• WHAT TO WORK ON:
1. Revise the part of the perf_events patch thread that opens with the words containing "To: Peter Zijlstra" and closes with "n_added is updated.", swapping "overcommit" for "oversubscribe".
2. Extend the perf_events patch thread, starting right after its final line.

• SOURCE:
※ ※ ※
On Tue, 2010-05-25 at 15:20 +0200, Stephane Eranian wrote:

> With this patch, you can now overcommit the PMU even with pinned
> system-wide events present and still get valid counts.

Does this patch differ from the one you send earlier?

^ permalink raw reply	[flat|nested] 15+ messages in thread

* Re: [PATCH] perf_events: fix event scheduling issues introduced by  transactional API (take 2)
  2010-05-25 13:35 ` Peter Zijlstra
@ 2010-05-25 13:39   ` stephane eranian
  2010-05-25 14:03     ` Peter Zijlstra
  0 siblings, 1 reply; 15+ messages in thread
From: stephane eranian @ 2010-05-25 13:39 UTC (permalink / raw)
  To: Peter Zijlstra
  Cc: eranian, linux-kernel, mingo, paulus, davem, fweisbec, acme,
	ming.m.lin, perfmon2-devel

On Tue, May 25, 2010 at 3:35 PM, Peter Zijlstra <peterz@infradead.org> wrote:
> On Tue, 2010-05-25 at 15:20 +0200, Stephane Eranian wrote:
>
>> With this patch, you can now overcommit the PMU even with pinned
>> system-wide events present and still get valid counts.
>
> Does this patch differ from the one you send earlier?
>
Yes, it does. It changes the way n_added is updated.

The first version was buggy (perf top would crash the machine).
※ ※ ※
• INFORMATION SHOWN:
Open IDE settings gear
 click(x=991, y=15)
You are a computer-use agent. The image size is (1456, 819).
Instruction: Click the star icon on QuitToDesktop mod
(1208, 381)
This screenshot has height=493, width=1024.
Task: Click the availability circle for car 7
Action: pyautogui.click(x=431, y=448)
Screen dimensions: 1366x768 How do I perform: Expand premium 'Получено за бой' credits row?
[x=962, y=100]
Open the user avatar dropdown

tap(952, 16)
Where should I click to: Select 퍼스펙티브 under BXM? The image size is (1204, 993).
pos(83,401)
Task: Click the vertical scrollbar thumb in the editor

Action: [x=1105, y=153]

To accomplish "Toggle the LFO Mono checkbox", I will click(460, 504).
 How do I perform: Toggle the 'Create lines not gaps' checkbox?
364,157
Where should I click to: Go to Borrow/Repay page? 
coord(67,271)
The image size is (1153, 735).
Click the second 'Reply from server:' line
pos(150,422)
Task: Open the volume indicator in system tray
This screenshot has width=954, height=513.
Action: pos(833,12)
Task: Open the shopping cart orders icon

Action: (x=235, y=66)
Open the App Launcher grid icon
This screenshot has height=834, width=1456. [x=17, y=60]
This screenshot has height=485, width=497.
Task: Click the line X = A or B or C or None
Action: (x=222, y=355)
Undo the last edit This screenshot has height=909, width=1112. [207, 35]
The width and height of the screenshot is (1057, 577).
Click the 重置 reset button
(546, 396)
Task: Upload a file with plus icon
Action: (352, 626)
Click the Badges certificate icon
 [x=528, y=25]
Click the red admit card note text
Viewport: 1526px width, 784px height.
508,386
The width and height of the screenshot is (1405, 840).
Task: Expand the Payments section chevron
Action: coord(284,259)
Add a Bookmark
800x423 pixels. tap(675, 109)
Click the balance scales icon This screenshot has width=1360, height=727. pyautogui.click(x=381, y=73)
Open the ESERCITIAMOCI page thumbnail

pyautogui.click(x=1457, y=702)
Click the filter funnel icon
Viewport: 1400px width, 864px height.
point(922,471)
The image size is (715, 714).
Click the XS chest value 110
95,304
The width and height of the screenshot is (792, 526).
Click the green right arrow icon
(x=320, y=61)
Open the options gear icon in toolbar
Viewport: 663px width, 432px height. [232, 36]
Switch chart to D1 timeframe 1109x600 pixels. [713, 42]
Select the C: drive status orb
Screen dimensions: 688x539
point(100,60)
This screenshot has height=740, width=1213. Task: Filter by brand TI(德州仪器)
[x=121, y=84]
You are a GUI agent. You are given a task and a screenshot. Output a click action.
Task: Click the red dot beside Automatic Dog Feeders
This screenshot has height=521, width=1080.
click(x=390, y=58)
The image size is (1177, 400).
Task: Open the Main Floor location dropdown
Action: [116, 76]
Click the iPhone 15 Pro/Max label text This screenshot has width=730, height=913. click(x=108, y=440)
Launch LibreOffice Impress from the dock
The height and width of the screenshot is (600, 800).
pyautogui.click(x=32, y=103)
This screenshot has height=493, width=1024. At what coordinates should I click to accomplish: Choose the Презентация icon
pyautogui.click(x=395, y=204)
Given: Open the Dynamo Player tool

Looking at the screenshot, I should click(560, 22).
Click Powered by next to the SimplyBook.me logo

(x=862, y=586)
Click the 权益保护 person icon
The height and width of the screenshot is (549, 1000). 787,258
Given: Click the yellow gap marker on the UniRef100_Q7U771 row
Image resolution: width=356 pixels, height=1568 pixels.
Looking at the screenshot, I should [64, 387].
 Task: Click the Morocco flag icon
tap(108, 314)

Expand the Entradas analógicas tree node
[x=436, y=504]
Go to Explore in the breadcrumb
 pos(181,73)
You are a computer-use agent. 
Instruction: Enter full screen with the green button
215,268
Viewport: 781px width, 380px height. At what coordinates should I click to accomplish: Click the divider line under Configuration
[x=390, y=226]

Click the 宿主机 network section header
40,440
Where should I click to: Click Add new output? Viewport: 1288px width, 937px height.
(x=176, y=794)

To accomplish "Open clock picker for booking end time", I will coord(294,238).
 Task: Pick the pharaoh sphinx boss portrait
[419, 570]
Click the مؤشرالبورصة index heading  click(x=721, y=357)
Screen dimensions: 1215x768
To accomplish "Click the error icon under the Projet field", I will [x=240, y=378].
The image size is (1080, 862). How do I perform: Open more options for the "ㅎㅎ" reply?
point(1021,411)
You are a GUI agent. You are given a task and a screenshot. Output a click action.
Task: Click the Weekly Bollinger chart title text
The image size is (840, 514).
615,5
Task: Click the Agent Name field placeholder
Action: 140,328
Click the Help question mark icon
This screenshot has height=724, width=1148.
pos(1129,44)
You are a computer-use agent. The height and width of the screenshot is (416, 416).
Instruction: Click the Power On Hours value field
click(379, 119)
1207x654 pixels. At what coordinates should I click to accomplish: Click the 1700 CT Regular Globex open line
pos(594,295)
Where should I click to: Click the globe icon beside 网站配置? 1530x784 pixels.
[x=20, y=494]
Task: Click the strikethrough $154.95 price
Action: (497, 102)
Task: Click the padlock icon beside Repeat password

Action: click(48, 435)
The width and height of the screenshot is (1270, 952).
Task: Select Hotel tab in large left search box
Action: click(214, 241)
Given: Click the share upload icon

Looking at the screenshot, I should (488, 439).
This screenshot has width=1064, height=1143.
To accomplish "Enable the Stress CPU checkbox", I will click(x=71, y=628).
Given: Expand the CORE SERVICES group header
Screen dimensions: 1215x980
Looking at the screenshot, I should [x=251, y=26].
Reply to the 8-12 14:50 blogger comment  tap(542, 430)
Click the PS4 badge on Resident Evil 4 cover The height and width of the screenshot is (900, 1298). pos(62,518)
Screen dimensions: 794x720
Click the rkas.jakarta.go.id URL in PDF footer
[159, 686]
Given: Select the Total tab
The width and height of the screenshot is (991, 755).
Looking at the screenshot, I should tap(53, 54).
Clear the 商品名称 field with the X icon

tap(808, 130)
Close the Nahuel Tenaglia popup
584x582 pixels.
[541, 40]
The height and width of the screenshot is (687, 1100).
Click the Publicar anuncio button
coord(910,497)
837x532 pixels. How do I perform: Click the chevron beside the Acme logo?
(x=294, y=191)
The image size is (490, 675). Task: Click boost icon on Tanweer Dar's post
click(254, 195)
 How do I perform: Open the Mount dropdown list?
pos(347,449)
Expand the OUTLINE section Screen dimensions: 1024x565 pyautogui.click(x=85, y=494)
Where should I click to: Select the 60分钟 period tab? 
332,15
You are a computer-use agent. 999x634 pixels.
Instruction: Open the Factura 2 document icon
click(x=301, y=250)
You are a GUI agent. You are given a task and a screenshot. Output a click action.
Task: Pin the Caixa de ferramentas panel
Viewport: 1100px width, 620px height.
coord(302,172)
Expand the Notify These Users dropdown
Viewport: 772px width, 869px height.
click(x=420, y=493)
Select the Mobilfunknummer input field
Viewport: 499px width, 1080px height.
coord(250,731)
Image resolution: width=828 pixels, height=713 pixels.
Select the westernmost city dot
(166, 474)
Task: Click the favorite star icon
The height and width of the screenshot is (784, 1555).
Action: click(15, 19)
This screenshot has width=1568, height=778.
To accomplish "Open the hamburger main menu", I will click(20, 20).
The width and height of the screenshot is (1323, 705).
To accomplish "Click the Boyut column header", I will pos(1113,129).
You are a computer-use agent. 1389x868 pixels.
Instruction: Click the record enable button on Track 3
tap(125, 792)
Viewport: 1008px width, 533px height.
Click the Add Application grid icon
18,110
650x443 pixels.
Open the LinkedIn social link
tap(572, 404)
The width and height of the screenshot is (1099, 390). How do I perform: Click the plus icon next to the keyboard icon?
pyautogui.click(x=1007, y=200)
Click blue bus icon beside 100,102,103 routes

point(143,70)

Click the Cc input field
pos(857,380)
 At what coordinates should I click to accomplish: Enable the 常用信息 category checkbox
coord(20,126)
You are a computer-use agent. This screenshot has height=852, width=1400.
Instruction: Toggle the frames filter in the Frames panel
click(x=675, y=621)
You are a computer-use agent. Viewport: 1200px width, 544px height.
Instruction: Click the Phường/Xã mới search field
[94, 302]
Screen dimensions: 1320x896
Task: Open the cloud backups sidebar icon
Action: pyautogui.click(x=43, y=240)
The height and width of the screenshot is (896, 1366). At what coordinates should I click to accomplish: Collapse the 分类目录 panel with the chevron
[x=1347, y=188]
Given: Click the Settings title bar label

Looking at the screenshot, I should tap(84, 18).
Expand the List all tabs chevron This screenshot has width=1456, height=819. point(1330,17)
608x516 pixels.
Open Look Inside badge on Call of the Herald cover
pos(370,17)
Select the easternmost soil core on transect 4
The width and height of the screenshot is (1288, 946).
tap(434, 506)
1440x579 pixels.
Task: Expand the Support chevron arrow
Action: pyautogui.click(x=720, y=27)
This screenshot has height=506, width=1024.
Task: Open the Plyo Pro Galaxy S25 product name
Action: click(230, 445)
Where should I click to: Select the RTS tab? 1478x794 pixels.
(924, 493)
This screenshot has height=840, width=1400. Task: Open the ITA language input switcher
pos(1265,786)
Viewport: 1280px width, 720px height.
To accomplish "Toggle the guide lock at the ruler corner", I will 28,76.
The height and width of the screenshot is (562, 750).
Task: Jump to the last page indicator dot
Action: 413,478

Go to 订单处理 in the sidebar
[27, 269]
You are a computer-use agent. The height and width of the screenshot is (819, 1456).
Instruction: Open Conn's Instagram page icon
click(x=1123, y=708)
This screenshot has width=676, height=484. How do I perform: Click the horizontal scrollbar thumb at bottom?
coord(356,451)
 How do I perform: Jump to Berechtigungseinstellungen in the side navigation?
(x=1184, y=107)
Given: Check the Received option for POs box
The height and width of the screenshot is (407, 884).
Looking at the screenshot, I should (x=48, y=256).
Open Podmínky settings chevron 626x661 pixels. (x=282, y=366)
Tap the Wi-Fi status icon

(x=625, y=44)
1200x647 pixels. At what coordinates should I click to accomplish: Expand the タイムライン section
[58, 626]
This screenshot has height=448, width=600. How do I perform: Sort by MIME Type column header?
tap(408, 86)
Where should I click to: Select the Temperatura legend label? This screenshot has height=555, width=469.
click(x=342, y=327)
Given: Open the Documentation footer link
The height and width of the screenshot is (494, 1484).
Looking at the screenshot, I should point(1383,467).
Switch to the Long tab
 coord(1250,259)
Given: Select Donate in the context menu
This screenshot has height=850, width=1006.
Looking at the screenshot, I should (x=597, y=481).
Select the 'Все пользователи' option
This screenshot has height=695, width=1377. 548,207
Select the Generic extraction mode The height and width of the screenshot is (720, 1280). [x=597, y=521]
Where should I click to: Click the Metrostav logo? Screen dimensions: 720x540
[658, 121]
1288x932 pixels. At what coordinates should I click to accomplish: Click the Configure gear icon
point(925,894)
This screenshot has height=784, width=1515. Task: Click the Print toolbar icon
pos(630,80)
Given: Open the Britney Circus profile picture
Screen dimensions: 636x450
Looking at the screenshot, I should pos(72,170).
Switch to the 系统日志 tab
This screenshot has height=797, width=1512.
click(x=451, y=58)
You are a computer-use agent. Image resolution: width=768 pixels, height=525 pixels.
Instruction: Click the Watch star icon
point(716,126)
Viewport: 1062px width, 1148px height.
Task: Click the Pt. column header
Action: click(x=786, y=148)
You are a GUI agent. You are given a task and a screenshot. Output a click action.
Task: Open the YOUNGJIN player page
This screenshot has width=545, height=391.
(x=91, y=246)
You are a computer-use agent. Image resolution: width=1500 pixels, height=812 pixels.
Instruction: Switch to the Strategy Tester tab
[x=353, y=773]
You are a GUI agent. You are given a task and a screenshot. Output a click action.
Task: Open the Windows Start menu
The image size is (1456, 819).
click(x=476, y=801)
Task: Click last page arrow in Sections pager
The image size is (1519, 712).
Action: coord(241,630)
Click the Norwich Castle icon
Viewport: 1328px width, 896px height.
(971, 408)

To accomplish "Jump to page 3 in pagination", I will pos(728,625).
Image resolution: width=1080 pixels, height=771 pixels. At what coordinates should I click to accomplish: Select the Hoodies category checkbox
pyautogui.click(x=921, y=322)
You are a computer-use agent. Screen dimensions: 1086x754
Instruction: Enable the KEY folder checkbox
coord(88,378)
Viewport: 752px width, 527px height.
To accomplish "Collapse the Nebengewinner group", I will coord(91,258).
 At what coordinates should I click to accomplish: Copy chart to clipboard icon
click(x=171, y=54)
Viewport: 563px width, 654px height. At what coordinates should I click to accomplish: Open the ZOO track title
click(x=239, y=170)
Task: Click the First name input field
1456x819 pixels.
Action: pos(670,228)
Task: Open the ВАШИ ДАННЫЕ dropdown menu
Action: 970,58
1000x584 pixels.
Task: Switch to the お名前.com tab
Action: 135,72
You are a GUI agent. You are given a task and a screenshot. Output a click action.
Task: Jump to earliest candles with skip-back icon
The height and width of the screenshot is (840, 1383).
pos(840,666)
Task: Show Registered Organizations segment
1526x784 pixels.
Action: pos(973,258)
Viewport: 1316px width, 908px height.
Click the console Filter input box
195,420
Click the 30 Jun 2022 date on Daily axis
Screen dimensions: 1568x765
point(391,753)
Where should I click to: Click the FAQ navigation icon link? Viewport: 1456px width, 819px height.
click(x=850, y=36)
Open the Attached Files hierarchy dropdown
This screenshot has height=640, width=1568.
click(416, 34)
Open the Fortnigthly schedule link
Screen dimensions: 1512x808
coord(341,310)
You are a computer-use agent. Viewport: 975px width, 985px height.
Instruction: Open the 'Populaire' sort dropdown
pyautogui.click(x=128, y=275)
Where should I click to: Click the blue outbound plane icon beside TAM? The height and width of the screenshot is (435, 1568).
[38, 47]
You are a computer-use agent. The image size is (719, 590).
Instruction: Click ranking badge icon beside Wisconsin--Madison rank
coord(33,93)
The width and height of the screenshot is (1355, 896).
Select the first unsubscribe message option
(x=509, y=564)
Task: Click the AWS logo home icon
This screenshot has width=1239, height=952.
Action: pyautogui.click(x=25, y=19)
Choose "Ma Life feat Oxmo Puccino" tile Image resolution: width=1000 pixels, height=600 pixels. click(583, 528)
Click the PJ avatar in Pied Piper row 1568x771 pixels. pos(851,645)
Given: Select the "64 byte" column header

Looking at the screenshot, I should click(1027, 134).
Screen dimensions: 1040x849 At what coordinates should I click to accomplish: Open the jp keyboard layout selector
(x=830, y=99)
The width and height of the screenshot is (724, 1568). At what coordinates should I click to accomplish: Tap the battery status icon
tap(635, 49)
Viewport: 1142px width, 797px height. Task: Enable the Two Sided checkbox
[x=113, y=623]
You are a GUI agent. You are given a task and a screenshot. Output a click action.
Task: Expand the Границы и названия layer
※ ※ ※
• TASK RESPONSES:
1.
To: Peter Zijlstra
  Cc: eranian, linux-kernel, mingo, paulus, davem, fweisbec, acme,
	ming.m.lin, perfmon2-devel

On Tue, May 25, 2010 at 3:35 PM, Peter Zijlstra <peterz@infradead.org> wrote:
> On Tue, 2010-05-25 at 15:20 +0200, Stephane Eranian wrote:
>
>> With this patch, you can now oversubscribe the PMU even with pinned
>> system-wide events present and still get valid counts.
>
> Does this patch differ from the one you send earlier?
>
Yes, it does. It changes the way n_added is updated.

2.
You cannot delay updating n_added until commit, because there
are paths where you don't go through transactions. This version
instead keeps the number of events last added and speculatively
updates n_added (assuming success). If the transaction succeeds,
then no correction is done (subtracting 0), if it fails, then the number
of events just added to n_added is subtracted.

^ permalink raw reply	[flat|nested] 15+ messages in thread

* Re: [PATCH] perf_events: fix event scheduling issues introduced by transactional API (take 2)
  2010-05-25 13:39   ` stephane eranian
@ 2010-05-25 14:03     ` Peter Zijlstra
  2010-05-25 14:19       ` Stephane Eranian
  2010-05-31  7:20       ` [tip:perf/urgent] perf_events: Fix event scheduling issues introduced by transactional API tip-bot for Stephane Eranian
  0 siblings, 2 replies; 15+ messages in thread
From: Peter Zijlstra @ 2010-05-25 14:03 UTC (permalink / raw)
  To: eranian
  Cc: eranian, linux-kernel, mingo, paulus, davem, fweisbec, acme,
	ming.m.lin, perfmon2-devel

On Tue, 2010-05-25 at 15:39 +0200, stephane eranian wrote:
> On Tue, May 25, 2010 at 3:35 PM, Peter Zijlstra <peterz@infradead.org> wrote:
> > On Tue, 2010-05-25 at 15:20 +0200, Stephane Eranian wrote:
> >
> >> With this patch, you can now overcommit the PMU even with pinned
> >> system-wide events present and still get valid counts.
> >
> > Does this patch differ from the one you send earlier?
> >
> Yes, it does. It changes the way n_added is updated.
> 
> The first version was buggy (perf top would crash the machine).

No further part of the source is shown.